Spencer Noon
7 Indicators for DeFi Project Investment
Originally published on Twitter on August 16, 2020
Read on to learn why each indicator matters and how to evaluate the strength of each one.
1. Total Value Locked / Fully-Diluted Market Cap
Here’s why: Protocols with more value locked should be able to capture more value.
Rule of thumb: ↑ number = better
DIY: DeFi Pulse & Coin Gecko
2. Price to Sales (aka Marketcap / Revenue)
Here’s why: DeFi protocols that sustainably capture revenue have better long-term prospects.
Rule of thumb: ↓ number = better
DIY: Token Terminal
3. % of Token Supply on Exchanges
Here’s why: Useful for understanding float dynamics (i.e. maximum sell pressure)
Rule of thumb: ↓ number = better
DIY: Nansen
4. User Growth (aka Unique Address Growth)
Here’s why: Useful indicator for determining product-market fit.
Rule of thumb: ↑ slope = better
DIY: Dune Analytics (start with this example dashboard)
5. Token Balance Change on Exchanges
Here’s why: When tokens move onto exchanges, there is a high likelihood of sell activity.
Rule of thumb: ↓ exchange balance = better
DIY: Nansen
6. Non-Speculative Usage
Here’s why: Looking at the number of daily transactions not related to speculation (trading) is a great way to understand how much a protocol is actually being used for its intended purpose.

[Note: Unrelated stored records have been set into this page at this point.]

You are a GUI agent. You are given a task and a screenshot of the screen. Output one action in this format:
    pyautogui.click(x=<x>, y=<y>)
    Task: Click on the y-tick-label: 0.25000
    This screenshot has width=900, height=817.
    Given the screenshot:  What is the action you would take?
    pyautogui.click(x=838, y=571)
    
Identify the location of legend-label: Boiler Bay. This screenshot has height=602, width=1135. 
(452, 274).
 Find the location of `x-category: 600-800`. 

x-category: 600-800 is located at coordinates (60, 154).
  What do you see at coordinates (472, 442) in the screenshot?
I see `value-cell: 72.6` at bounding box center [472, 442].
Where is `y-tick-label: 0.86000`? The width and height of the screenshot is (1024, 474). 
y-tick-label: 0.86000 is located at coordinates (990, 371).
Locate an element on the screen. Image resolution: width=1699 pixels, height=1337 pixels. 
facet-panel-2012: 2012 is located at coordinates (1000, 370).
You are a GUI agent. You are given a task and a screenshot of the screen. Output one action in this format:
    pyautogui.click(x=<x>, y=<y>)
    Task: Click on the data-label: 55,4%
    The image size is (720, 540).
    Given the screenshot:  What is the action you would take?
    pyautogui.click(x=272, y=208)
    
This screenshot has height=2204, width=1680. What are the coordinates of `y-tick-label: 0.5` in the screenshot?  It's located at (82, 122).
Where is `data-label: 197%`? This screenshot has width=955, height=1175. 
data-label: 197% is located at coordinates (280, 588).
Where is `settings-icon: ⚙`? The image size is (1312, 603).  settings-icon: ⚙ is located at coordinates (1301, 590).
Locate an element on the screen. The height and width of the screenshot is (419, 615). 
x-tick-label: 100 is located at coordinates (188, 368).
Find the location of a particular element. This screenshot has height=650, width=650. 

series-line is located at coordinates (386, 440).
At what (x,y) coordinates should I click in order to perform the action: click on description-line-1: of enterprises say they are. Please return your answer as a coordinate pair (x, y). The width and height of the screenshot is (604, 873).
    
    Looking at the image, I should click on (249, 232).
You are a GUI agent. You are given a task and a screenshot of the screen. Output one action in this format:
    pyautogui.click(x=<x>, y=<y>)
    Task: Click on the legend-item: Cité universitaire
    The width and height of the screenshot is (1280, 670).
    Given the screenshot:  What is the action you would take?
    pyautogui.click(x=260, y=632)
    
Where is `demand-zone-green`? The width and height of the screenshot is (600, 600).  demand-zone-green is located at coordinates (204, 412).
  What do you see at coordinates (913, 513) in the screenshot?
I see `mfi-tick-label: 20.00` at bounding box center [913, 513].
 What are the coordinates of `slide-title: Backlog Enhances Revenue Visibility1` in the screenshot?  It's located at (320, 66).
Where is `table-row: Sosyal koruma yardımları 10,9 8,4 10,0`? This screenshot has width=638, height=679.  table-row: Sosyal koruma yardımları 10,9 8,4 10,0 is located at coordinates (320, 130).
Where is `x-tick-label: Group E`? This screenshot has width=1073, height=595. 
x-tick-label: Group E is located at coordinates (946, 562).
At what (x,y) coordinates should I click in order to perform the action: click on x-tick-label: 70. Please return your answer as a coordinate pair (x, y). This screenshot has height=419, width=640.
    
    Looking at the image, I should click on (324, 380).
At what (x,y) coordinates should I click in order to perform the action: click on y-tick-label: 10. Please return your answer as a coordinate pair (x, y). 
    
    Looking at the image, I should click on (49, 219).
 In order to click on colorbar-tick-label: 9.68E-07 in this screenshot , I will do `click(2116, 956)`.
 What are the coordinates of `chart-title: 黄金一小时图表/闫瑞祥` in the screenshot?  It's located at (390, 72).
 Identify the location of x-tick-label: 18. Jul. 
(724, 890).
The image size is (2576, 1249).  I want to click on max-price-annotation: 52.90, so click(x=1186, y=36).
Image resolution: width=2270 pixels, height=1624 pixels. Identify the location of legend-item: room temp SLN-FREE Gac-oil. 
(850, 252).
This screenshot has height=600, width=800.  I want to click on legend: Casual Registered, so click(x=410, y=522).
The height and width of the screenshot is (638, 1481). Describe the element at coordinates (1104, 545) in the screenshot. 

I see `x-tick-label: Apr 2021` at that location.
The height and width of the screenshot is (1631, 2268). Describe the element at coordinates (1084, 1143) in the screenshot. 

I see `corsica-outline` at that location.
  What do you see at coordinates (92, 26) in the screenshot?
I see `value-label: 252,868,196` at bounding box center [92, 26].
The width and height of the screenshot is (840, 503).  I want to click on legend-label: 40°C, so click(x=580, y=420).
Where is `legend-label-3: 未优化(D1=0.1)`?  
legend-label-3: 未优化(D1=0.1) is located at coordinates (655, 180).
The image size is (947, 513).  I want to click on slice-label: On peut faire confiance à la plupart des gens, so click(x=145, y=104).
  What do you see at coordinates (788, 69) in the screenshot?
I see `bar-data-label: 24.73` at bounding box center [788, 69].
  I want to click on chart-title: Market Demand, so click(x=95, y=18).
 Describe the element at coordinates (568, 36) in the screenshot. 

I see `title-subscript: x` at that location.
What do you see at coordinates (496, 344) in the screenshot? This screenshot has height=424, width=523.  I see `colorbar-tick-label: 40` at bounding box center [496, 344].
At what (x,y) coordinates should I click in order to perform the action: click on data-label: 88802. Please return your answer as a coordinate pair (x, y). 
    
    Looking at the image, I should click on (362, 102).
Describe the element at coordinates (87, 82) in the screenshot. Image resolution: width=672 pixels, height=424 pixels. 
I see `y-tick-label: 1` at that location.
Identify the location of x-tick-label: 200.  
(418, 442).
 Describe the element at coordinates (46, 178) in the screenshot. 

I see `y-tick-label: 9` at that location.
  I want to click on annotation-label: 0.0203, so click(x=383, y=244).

Rule of thumb: ↑ number = better
DIY: no one-stop shop to view this yet!
7. Liquid Inflation Rate
Here’s why: investors should be aware of potential dilution and deeply understand a project’s token economic model
Rule of thumb: None – not all inflation is bad.
DIY: Messari Crypto
More Indicators
Here is some of the best additional feedback I’ve received about risks and other investment considerations.
A Grain of Salt
Finally, an important note: DeFi indicators are not one-size-fits-all. These indicators can be gamed (especially during bull markets).